Look through the data and write out every line with the word "type" in it.

###

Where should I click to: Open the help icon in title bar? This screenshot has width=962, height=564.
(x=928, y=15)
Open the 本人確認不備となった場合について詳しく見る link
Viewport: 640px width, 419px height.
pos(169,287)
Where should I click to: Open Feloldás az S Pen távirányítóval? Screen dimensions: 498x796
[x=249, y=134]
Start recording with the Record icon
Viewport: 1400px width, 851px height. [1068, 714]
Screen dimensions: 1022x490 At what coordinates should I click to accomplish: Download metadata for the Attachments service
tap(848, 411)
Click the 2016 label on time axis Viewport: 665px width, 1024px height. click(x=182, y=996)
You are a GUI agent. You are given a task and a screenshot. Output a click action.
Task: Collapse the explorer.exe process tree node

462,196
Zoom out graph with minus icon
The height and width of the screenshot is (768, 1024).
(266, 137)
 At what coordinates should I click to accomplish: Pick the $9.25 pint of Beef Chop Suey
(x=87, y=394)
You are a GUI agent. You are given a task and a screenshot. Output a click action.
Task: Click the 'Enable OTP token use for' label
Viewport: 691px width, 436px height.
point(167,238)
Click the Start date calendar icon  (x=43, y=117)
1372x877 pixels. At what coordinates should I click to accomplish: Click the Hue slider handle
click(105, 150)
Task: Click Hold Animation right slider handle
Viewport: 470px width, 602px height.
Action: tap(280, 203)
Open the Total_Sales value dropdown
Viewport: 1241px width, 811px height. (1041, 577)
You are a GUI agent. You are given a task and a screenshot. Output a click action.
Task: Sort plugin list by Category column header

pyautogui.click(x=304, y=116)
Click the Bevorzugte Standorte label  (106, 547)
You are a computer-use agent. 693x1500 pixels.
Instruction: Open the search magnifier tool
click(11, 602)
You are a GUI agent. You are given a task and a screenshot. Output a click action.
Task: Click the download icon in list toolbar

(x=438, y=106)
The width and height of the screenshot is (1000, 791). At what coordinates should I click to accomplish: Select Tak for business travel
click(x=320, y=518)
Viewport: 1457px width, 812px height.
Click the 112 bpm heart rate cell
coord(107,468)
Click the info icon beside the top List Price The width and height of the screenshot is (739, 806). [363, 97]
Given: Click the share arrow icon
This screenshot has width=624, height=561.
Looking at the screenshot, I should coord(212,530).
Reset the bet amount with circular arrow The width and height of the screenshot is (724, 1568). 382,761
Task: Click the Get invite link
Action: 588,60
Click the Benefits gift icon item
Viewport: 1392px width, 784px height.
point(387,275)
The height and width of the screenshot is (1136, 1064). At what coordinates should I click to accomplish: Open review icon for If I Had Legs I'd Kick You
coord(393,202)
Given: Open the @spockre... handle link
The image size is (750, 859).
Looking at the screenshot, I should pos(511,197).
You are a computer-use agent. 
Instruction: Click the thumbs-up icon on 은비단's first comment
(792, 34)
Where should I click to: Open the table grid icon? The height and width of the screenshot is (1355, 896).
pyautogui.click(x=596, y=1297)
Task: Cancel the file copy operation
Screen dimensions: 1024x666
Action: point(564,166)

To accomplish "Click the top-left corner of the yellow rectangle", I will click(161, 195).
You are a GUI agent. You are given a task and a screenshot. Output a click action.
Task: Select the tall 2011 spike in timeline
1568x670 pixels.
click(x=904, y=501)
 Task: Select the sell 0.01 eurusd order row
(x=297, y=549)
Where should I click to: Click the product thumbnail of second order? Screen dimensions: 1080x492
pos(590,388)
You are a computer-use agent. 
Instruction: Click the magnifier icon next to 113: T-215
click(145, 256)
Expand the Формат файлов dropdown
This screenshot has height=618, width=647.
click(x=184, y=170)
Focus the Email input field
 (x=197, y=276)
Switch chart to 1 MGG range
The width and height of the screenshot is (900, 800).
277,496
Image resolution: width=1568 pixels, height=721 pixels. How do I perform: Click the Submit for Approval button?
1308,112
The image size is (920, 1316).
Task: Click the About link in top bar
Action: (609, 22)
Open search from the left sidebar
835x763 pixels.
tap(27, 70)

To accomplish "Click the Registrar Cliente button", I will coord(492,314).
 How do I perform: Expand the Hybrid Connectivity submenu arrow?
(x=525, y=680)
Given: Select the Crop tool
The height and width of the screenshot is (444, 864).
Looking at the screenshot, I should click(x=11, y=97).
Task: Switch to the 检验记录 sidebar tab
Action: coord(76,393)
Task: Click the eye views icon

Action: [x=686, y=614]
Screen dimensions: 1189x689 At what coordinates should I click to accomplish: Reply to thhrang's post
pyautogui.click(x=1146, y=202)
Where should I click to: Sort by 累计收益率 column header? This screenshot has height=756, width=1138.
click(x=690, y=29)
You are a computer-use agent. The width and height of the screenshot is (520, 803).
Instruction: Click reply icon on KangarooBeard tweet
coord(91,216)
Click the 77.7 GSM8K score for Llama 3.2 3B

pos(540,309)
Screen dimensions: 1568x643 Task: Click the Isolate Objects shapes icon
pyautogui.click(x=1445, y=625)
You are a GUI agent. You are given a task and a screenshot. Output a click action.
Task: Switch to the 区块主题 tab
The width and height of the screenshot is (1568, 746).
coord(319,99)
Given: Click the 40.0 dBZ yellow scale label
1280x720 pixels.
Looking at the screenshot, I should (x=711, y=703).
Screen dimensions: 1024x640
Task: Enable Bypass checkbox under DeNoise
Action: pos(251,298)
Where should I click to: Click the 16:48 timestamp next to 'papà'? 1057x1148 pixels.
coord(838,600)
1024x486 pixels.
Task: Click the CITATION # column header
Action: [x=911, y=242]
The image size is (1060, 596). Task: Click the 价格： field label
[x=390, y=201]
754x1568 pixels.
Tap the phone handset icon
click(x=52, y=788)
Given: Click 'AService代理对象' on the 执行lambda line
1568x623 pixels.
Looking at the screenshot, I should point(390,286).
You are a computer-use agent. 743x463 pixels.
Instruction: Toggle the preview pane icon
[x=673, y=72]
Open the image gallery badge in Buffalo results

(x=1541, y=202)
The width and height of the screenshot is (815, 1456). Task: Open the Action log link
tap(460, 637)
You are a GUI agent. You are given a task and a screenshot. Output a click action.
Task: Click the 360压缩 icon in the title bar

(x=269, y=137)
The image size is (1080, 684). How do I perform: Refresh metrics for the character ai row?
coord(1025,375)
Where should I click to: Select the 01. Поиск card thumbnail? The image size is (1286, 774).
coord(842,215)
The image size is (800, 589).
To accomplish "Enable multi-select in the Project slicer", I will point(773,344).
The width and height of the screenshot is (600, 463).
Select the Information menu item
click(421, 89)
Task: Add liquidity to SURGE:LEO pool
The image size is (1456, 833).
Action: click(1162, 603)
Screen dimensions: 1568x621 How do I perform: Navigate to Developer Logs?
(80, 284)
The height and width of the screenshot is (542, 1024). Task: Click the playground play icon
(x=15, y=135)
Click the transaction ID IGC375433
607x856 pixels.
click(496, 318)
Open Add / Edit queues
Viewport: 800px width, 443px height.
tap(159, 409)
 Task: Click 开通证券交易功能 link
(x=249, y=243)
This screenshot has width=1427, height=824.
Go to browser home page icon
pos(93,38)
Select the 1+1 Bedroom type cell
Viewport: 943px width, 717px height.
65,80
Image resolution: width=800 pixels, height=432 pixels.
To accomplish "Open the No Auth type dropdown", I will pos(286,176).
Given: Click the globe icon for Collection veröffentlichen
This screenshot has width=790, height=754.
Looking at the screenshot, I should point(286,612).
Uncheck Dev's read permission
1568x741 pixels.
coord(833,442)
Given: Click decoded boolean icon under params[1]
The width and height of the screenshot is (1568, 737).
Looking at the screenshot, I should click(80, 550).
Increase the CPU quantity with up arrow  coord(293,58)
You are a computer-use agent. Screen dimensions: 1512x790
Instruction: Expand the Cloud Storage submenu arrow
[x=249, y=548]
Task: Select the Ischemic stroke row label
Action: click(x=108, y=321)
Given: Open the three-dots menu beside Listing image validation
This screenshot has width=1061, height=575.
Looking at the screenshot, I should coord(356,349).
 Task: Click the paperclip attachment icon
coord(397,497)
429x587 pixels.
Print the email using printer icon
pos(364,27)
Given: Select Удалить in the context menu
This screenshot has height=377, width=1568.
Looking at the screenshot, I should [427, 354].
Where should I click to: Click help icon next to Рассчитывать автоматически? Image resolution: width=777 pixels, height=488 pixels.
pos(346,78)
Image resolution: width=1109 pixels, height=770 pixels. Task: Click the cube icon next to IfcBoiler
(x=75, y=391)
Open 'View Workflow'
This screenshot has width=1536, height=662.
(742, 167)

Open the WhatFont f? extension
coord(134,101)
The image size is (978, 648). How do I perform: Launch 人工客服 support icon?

###

▶ _ANSWER TO THIS EXERCISE_:
Select the 1+1 Bedroom type cell
To accomplish "Open the No Auth type dropdown", I will pos(286,176).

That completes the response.